The story depicts a world of class conflict: the rich residents of the Citadel oppress the noble commoners who live in the hills below, the so-called lowlanders. The Citadel’s current master, the iron-fisted Xercis, encounters opposition from his idealistic daughter Tamar who longs to end the abuse of the lowlanders.
Page 67 presents one of their arguments:
“the price of maintaining power over others is the continuing risk of their revolt. But we must abide by the teaching of our forebears. Whatever its cost, we must maintain dominance.”
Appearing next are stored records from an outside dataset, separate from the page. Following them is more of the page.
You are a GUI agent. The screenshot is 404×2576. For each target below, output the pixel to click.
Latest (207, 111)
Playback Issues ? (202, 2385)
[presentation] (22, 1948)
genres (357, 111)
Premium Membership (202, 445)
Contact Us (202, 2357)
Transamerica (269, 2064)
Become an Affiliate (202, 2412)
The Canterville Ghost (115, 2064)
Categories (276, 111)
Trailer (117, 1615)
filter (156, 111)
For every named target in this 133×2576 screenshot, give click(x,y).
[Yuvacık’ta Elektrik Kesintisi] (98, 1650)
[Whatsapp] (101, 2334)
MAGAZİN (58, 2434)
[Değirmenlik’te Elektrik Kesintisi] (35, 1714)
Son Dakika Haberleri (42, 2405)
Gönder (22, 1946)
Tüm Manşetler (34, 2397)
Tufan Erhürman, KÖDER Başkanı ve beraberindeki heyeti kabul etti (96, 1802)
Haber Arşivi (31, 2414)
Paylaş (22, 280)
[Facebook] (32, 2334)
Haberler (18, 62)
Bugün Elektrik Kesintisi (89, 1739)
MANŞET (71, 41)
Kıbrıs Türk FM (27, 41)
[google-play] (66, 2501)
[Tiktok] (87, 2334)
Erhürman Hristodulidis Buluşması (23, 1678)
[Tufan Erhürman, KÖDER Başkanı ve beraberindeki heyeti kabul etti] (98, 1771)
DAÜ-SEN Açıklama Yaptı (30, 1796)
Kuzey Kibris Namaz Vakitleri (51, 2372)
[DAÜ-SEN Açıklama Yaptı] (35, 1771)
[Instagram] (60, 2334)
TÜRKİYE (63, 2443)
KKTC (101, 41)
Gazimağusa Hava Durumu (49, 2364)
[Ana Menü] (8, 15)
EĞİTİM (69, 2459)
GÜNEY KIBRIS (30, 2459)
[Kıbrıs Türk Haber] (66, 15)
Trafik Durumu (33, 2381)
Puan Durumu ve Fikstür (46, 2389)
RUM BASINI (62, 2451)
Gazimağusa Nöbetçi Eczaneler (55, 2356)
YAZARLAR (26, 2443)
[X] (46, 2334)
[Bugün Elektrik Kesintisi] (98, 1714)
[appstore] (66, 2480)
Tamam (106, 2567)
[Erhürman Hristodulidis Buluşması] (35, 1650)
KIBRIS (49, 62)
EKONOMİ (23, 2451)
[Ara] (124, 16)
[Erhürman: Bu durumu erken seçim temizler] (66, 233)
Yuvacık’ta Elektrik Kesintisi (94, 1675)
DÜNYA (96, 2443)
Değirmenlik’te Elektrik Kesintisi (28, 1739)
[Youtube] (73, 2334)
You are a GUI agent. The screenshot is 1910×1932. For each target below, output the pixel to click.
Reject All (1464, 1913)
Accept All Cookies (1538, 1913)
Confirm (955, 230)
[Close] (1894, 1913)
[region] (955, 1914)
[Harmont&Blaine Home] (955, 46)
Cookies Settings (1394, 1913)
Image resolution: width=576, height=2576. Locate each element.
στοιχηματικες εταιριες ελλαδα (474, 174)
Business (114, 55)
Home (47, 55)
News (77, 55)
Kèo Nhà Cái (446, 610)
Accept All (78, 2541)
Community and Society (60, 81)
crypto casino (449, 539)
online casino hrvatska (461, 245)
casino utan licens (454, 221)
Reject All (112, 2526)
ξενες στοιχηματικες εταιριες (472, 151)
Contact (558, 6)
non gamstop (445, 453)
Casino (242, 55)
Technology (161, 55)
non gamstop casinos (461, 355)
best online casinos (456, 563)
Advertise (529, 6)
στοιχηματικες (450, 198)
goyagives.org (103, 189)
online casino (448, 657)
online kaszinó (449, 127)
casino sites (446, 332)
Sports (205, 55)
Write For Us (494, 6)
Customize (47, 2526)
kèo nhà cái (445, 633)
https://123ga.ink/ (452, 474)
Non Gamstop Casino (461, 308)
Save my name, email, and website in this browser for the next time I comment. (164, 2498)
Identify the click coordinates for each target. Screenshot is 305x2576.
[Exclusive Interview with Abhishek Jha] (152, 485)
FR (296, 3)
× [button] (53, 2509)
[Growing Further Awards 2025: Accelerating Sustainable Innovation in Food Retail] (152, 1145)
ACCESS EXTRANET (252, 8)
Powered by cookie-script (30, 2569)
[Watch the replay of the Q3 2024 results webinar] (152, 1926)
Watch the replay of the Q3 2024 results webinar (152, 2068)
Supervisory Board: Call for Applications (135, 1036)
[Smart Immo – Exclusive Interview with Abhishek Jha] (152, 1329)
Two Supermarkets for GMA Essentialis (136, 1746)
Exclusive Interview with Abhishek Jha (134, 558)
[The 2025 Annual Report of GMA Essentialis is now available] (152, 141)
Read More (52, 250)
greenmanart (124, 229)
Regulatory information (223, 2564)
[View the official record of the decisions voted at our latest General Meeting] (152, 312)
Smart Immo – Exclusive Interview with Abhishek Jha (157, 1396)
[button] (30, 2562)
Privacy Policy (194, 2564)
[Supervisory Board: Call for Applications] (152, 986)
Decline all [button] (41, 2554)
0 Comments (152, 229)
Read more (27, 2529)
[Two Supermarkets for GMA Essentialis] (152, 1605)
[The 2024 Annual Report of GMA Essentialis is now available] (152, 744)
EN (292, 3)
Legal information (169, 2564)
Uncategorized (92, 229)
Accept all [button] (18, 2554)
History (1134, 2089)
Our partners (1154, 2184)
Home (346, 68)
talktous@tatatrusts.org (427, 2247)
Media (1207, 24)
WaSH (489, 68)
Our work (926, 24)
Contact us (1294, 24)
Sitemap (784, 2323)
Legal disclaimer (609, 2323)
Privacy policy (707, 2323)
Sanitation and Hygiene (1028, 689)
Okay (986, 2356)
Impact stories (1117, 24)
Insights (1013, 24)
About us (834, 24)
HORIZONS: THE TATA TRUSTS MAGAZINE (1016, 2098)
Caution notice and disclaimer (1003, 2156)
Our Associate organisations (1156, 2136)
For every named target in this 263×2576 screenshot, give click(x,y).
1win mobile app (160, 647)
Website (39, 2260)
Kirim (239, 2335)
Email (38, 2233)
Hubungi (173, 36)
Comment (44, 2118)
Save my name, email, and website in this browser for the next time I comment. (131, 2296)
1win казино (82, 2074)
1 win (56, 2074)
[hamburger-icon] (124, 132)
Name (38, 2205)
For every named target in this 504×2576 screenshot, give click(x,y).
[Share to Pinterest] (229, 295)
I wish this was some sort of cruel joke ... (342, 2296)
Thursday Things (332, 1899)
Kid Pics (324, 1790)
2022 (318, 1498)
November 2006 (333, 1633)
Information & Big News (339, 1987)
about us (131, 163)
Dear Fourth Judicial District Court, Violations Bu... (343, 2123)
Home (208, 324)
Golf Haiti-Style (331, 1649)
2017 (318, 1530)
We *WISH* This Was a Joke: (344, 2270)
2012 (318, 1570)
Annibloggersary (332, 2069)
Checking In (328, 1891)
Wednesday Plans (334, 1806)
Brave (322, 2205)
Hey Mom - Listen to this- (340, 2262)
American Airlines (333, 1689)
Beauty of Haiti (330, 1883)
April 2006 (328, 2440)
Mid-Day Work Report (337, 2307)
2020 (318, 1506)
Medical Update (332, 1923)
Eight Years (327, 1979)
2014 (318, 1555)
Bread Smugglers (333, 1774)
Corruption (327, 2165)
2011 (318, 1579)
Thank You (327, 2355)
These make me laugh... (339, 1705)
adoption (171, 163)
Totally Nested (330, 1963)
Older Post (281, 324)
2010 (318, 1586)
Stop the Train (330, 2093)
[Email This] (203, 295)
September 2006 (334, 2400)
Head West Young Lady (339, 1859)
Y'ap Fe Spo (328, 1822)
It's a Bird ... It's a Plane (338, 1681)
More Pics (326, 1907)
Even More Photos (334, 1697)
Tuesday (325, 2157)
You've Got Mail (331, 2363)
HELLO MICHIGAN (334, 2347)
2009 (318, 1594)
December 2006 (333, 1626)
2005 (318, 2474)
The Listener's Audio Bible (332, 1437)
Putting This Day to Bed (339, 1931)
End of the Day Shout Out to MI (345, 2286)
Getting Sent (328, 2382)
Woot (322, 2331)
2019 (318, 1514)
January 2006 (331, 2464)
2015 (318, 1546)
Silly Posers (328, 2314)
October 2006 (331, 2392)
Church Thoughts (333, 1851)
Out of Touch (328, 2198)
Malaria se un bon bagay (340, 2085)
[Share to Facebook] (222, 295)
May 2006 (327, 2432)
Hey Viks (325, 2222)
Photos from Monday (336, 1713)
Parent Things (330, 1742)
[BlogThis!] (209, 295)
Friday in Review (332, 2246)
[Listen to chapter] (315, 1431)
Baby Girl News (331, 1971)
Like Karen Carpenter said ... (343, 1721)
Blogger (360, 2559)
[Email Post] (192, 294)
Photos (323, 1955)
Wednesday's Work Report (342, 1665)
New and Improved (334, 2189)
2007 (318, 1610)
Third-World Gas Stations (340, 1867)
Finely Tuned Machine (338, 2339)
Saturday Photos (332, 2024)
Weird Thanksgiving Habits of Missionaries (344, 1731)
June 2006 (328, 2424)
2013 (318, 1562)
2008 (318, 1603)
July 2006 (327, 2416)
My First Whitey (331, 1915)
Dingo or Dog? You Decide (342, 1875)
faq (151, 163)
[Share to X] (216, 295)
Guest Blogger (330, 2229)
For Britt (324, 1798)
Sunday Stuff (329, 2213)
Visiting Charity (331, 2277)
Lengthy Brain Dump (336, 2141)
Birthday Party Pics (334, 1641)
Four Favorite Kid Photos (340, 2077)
Bell’s fairy tale reinvents the Marxist understanding of bourgeoisie vs proletariat into Citadel vs Lowlanders. This mythology of class warfare defining human existence — life as a zero-sum game where one “side” must always lose in order for another to benefit — serves as one of the foundational dogmas of his Critical Race Theory. “Blackness” and “Whiteness” remain locked in permanent conflict and we don’t need it spelled out which side professor Bell has cast as proletariat for his morality play.
Out in the real world there exists an often forgotten piece of “collateral damage” in this class war. Genuine victims, harmed by those inflaming racial divisions.